OBIETTIVO DEL COMPITO: Per favore, cita parola per parola il passo del testo sul numero legale del Consiglio che comincia con «L’art. 5 della» e prosegue fino a «di ventiquattro membri.».

DOCUMENTO DI ORIGINE:
L’art. 5 della legge 24 marzo 1958, n. 195, nello stabilire il numero
minimo dei componenti la cui presenza è necessaria per la validità delle
deliberazioni consiliari, lo determina in dieci magistrati e in cinque
componenti eletti dal Parlamento. Questa consistenza del numero legale
corrisponde a quella che era prevista allorchè il Consiglio risultava composto
da venti magistrati e da dieci laici, cioè prima della riduzione dei
componenti a ventiquattro unità apportata dall’art 1 dalla legge 28 marzo
2002, n 44. Secondo la commissione andrebbe ripristinato l’originario
rapporto della metà per non pregiudicare l’operatività del Consiglio,
risultando molto più equilibrata la consistenza del numero legale di dodici
componenti elettivi, cioè otto togati e quattro laici, rispetto all’attuale
consistenza di ventiquattro membri.

RIGHE DEI DATI:
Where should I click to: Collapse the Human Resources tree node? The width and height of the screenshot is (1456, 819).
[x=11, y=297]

==

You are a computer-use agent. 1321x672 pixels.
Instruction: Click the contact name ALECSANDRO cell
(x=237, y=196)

RISULTATO:
L’art. 5 della legge 24 marzo 1958, n. 195, nello stabilire il numero
minimo dei componenti la cui presenza è necessaria per la validità delle
deliberazioni consiliari, lo determina in dieci magistrati e in cinque
componenti eletti dal Parlamento. Questa consistenza del numero legale
corrisponde a quella che era prevista allorchè il Consiglio risultava composto
da venti magistrati e da dieci laici, cioè prima della riduzione dei
componenti a ventiquattro unità apportata dall’art 1 dalla legge 28 marzo
2002, n 44. Secondo la commissione andrebbe ripristinato l’originario
rapporto della metà per non pregiudicare l’operatività del Consiglio,
risultando molto più equilibrata la consistenza del numero legale di dodici
componenti elettivi, cioè otto togati e quattro laici, rispetto all’attuale
consistenza di ventiquattro membri.